Writers of colour who examine their identities and power through their work do so because it is what we are reduced to by editors and publishers. The Black Women Writers Network of Canada, a group of Black women writers across the country that offers support and resources to one another, exists for this very reason. We voluntarily have to do the labour of cultivating lists of Black women writers, and themes of interest with regard our writing, to help publishers and editors locate us for topics beyond our race, and in months beyond February.
Why creating space is more important than ever
Institutions that performatively highlight Black history in February must also work to actively understand why it’s important to find ways to celebrate Blackness all year round. In journalism this means beginning to offer more permanent jobs rather than freelance and contributor roles to Black women content creators. And taking active steps to hire Black content creators is more important now than ever before because of threats to net neutrality.
Net neutrality is a set of U.S. protections that were put into place in 2015 in order to prevent internet service providers from playing favourites with specific websites. Late last year, however, the Federal Communications Commission in the U.S. decided to partially repeal strict net neutrality rules (put into place during the Obama administration)—meaning they partially got rid of regulations that currently prevent internet providers from blocking, prioritizing or throttling (intentionally slowing or speeding up) online content they do or don’t like. This process has the ability to further diminish the voices of people of colour now that internet service providers have been granted the ability to be more selective with the services they provide—and the voices that internet users can access. And that represents a threat to underrepresented communities, such as Black women. With the end of net neutrality, it is imperative for major publications to actively hire Black writers, editors, fact-checkers, photographers, photo editors, illustrators, social media editors and more.
The power of Black women
Black women have unfortunately always existed in the margins of women’s rights movements and Black liberation struggles, in spite of being the unrecognized spearheads of these efforts. Despite having crucial insight and perspective, we are continuously rendered invisible. Black women writers, such as Audre Lorde, Lorraine Hansberry and June Jordan, contributed some of the most politically reflective poetry, plays, theory, song and literature captures the realities of their times. Even Octavia Butler, a Black feminist science fiction writer, tried to warn us about leaders like Donald Trump in her 1993 dystopian novel, Parable of the Sower, where she imagines a society that has collapsed as a result of growing inequality, climate change and the uprising of a fascist leader. Black women writers have proved that we are worth listening to.

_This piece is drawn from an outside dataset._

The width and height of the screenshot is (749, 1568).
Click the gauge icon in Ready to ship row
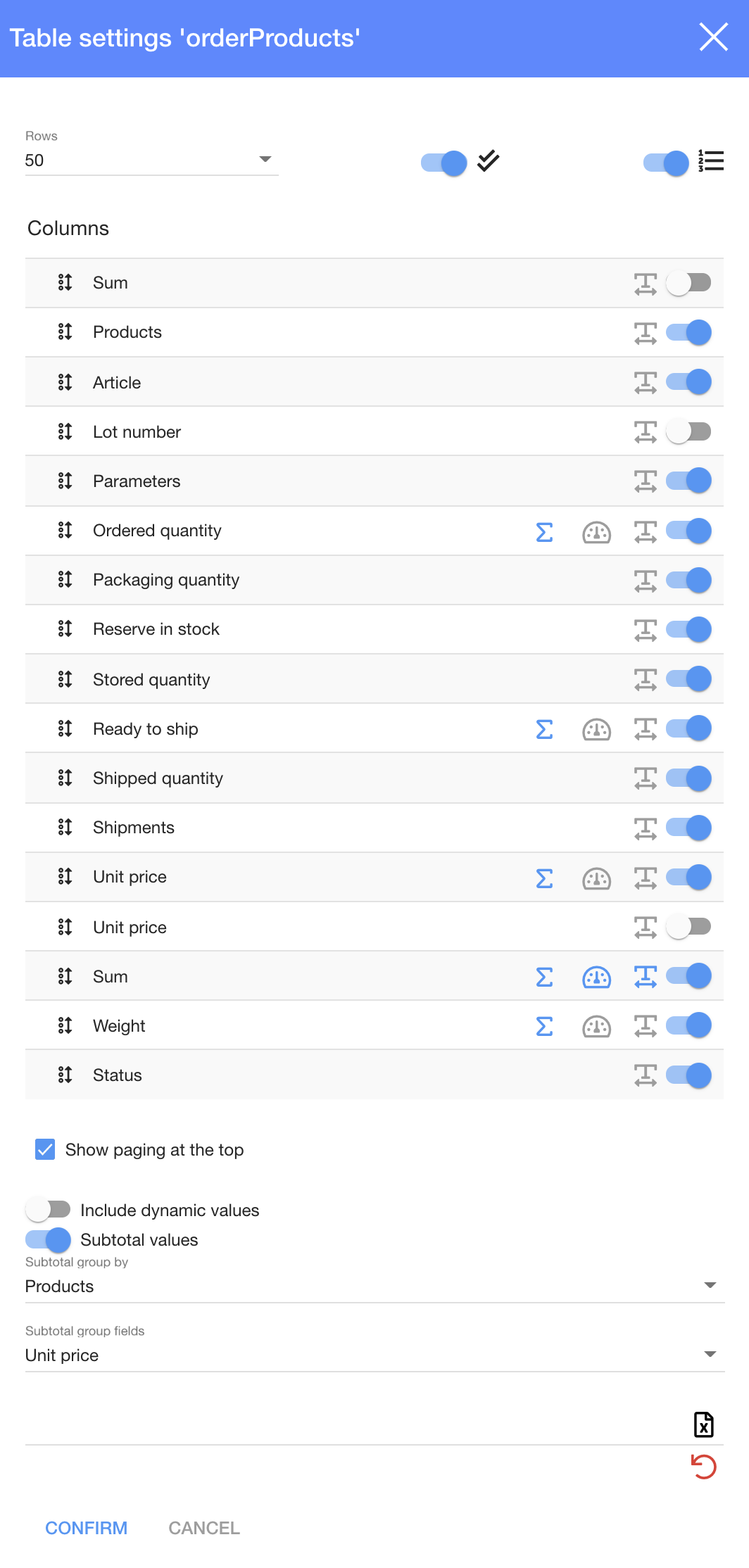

We have too much to offer.
I’ve always considered Black History Month to be nothing but a distraction: an attempt by institutions to tell us that Black lives, histories and futures matter, while neglecting to say so at any other given point of the year. It’s important for us to question why Black women’s voices are seldom celebrated or of great interest outside the shortest month of the year. Without Black writers, an entire perspective and wealth of stories are lost. Our words matter, and we shouldn’t have to spend every February reminding the world of that.
Huda Hassan is a writer and researcher based in Toronto and Montreal.